Attempt:
$T^2 = 0$ if and only if for all $v \in V$ , $0 = T^2(v) = T(T(v))$ if and only if for all $v \in V , T(v) \in N(T)$ if and only if $R(T) \in N(T)$.
If the question were this instead: Let $T : V \to V$ be a linear operator for a vector space $V$. Prove that $R(T) \subset N(T)$ if and only if $T^2 = 0$, would the proof above ^ stil be fine ?
I can't see any logical distinction 'twixt the two, so both proofs look fine to me.

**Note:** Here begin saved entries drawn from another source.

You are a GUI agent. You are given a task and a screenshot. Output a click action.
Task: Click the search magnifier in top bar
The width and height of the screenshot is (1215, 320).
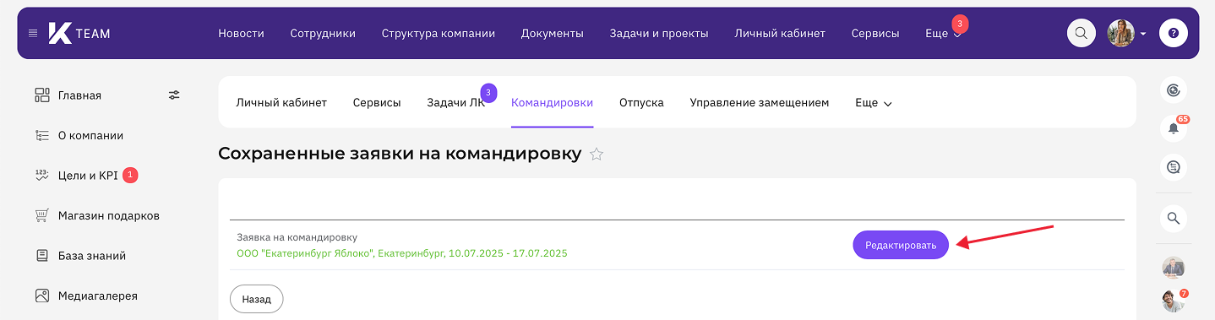point(1081,34)
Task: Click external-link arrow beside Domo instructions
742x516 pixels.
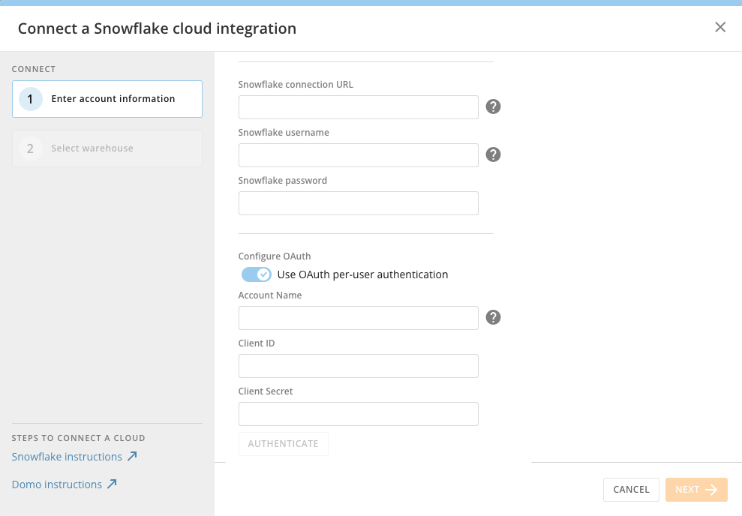Action: pos(112,485)
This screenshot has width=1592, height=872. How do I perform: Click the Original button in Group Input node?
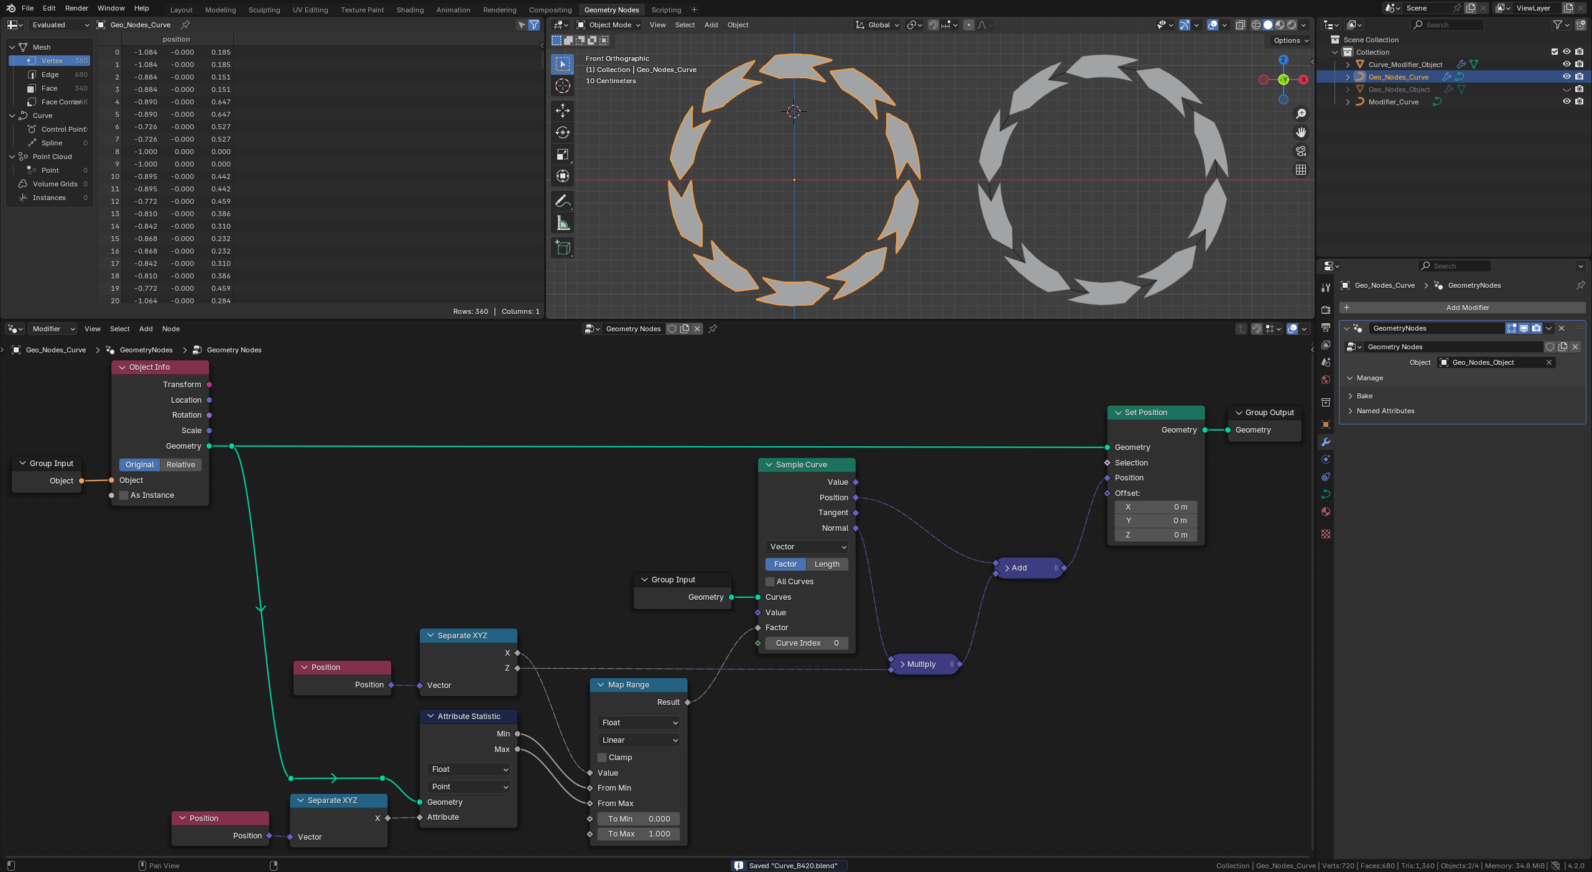point(139,464)
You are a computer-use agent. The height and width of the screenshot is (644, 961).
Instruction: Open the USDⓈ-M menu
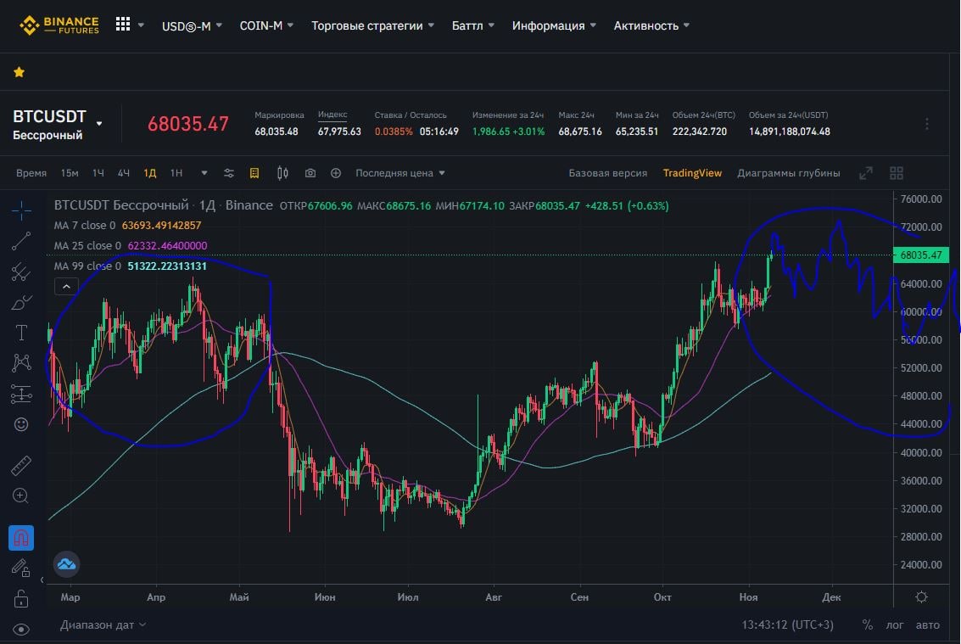coord(192,25)
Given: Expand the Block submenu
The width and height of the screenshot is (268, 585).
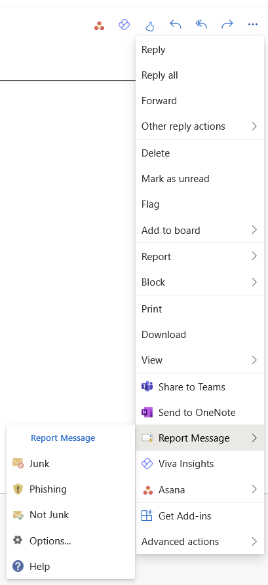Looking at the screenshot, I should [200, 282].
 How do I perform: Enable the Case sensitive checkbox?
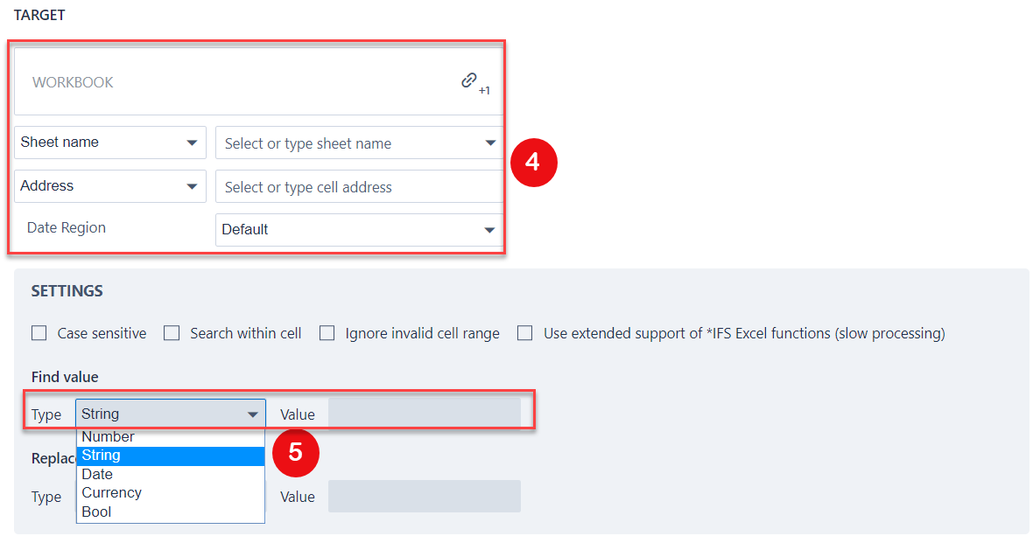(x=39, y=333)
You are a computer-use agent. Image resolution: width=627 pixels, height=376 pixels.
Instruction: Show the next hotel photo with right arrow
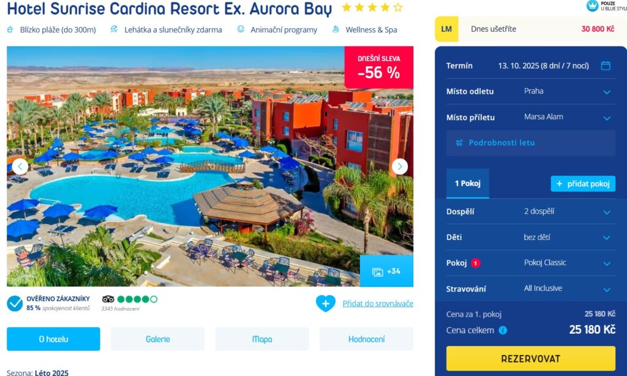pos(399,167)

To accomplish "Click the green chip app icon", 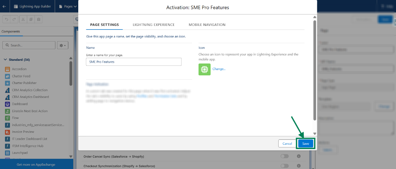I will point(204,69).
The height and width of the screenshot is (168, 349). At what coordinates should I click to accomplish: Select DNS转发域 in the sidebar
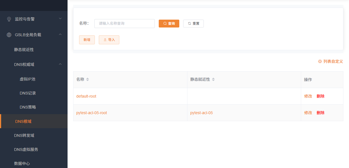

That being said, I would likely frame the argument something like this:
Given that
$T^2 = 0, \tag 1$
suppose
$x \in R(T); \tag 2$
then
$\exists y \in V \mid x = T(y); \tag 3$
thus
$T(x) = T^2(y) = 0 \Longrightarrow x \in N(T); \tag 4$
thus we see that
$R(T) \subset N(T); \tag 5$
now assuming (5), we have
$\forall y \in V \; T^2(y) = T(T(y)); \tag 6$
since
$T(y) \in R(T), \tag 7$
from (5) we obtain
$\forall y \in V, \; T^2(y) = T(T(y)) = 0, \tag 7$
whence
$T^2 = 0; \tag 8$